From reading this it sounds like there should be a person to follow us- how does one find out who it is? And what do they actually do, other than weigh the baby and telling me off for having him weighed too often (once a month)?

Mibby · 20/10/2010 14:26

Im 37 and a bit weeks pregnant and had a letter last week saying a HV would come round on a certain day and to phone if I had any queries. I rang to see why she wanted to come (thought it would be post birth, not before?) and if she wanted to see just me or DH as well. Not had any answer, does anyone else know?

notcitrus · 20/10/2010 14:59

In my area there's one great HV and one slightly bonkers but generally supportive one.

The big problem is the unqualified assistants who weigh babies and do other checks and spout all manner of crap without making it clear they aren't HVs. Ds was 10 months old before I found out two local 'HVs' weren't actually HVs at all!

I do think it's great that all new mothers and their babies get seen at home at least once, and if you don't want to let them in that should be OK but I can understand them checking to see if you and baby have seen a GP or clinic to confirm you are both OK.

greenbeanie · 20/10/2010 15:11

Agree with JollyPirate, some of the advice that you have received from your HV's is shocking and like she said I have also worked with appalling HV's.
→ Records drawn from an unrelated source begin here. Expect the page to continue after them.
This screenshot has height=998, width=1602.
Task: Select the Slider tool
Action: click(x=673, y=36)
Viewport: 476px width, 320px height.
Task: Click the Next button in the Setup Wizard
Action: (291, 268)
Even when I was training as a HV I complained about a member of staff as she was advising all mums to wean their babies onto jars of food at 8 weeks old!!

However, there are some good ones, admittedly often overstretched which can make it seem difficult to access us at times. I do make sure that all my families are told that although we don't do the number of routine visits that used to happen we are always there and will return phone messages and make appointments if needed. I suspect for most of you you will just experience the "routine" aspect of our service rather than the support for families enduring domestic abuse, parents that need support when their children have been abused by paedophiles, terminally ill children and babies, court appearances to testify re child abuse cases, and supporting families so that they can remain out of the social services arena.